Hawa nafsu untuk mendapatkan sesuatu jika tidak mampu dikendalikan akan mendorong seseorang untuk menghalalkan segala cara. Sebab hawa nafsu tidak pernah puas dan selalu mengajak kepada hal-hal yang bersifat negatif. Ia bagaikan air laut. Semakin diminum, semakin mengundang dahaga.

Semoga dengan usainya puasa, dan dengan sucinya kita dari dosa-dosa yang telah lalu, catatan kelam dosa-dosa itu segera kita tinggalkan. Hawa nafsu mampu kita kendalikan.

Allahu Akbar, Allahu Akbar, Allahu Akbar, walillahil hamd.

Kedua, Mendidik manusia untuk secara sadar melatih mengekang nafsu syahwat agar terhindar dari perbuatan-perbuatan keji dan kotor. Ajaran ini terkandung di dalam larangan melakukan hubungan badan, walaupun dengan isteri sepanjang siang hari Ramadhan.

Dengan nilai ini, diharapkan dengan usainya puasa Ramadhan akan lahir, manusia-manusia suci yang menegakkan sifat adil di dalam dirinya, yaitu dengan jalan meletakkan syahwat dan amarahnya sebagai tawanan yang harus mengikuti perintah akal dan agama. Bukan malah sebaliknya, menjadikannya sebagai tuan yang mengarahkan akal dan tuntunan agama. Dengan sifat ini, ia takut melakukan penyelewengan-penyelewengan sebagaimana ia takut jika dilemparkan ke dalam api neraka.

Perbuatan zina, atau dengan bahasa-bahasa yang kelihatannya lebih sopan, seperti selingkuh, orang ketiga, wanita idaman lain adalah penyimpangan syahwat yang dituruti di dalam tatanan masyarakat. Allah berfirman:

" Janganlah kalian mendekati zina dengan melakukan hal-hal yang mengarah kepadanya. Sebab zina adalah perbuatan keji yang sangat jelas keburukannya. Jalan itu adalah merupakan jalan yang paling buruk."

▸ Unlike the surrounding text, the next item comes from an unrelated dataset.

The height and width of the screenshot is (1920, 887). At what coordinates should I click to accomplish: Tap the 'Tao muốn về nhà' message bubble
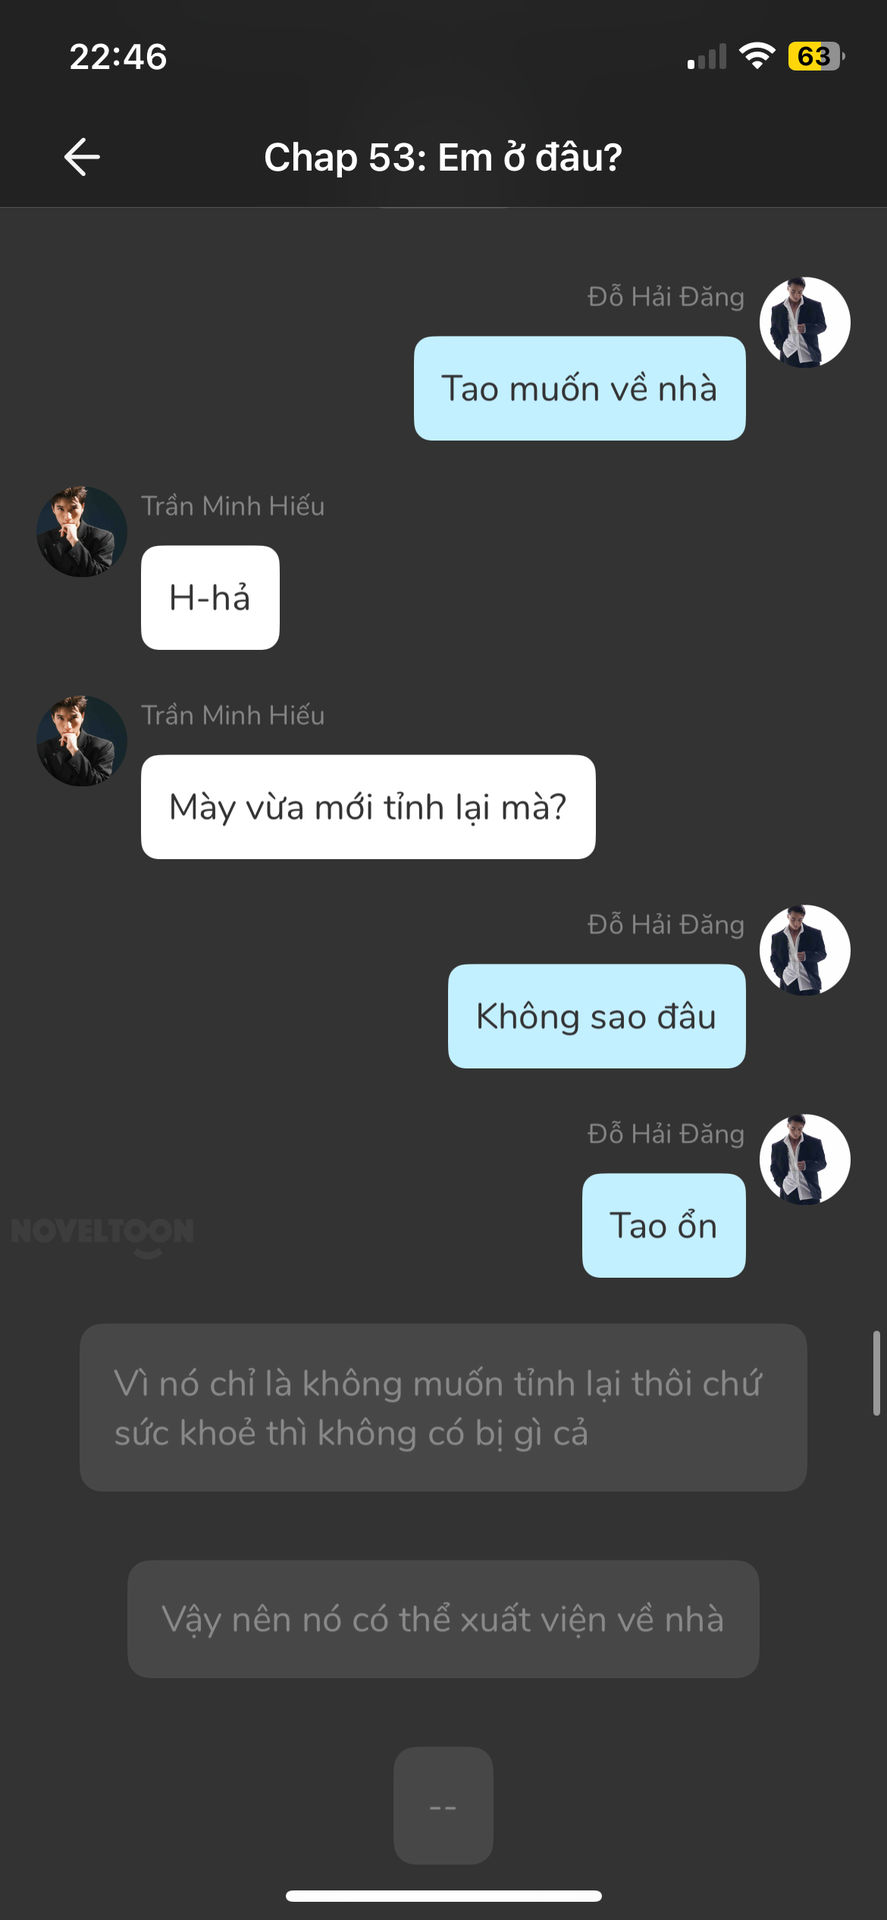point(580,388)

Jalan yang paling buruk bertentangan dengan ajaran agama kita yang selalu mengajak kepada jalan lurus, jalan hidayah dan jalan yang membawa kepada ketenteraman hidup.

Allahu Akbar, Allahu Akbar, Allahu Akbar, walillahil hamd.

Kaum muslimin muslimat jamaah 'id yang berbahagia,

Ketiga, Menanamkan kebiasaan untuk mengawasi diri sendiri, karena yakin bahwa segala perbuatan pasti dapat dilihat oleh Allah, walau bagaimanapun jelinya orang merahasiakannya.

Puasa mengandung nilai ihsan, yaitu merasakan pengawasan Allah, di manapun dan kapanpun ia berada. Allah Maha Tahu segala sesuatu yang ada di langit dan bumi. Tindakan dan perbuatan yang lahir, ucapan yang keluar senantiasa terkontrol oleh kesadaran akan pengawasan Allah.

"Tiada suatu ucapan pun yang diucapkannya, melainkan ada di dekatnya malaikat penjaga yang siap mencatatnya."

Keempat, Menanamkan sifat sabar dan tabah dalam hati setiap muslim dalam menghadapi segala godaan dan cobaan hidup yang pada dasarnya merupakan ujian keimanan dari Allah swt.

Puasa dengan nilai ini akan melahirkan muslim yang memiliki kecerdasan emosional, yang mampu mendorong lahirnya ketabahan dan kesabaran menghadapi segala tantangan dan ujian. Sebuah hadis Rasulullah saw, dari Abu Hurairah yang diriwayatkan oleh al-Bukhari:

إذا كان يوم صوم أحدكم فلا يرفث ولا يصخب فإن سابّه أحد أو قاتله فليقل: إنّى صائم.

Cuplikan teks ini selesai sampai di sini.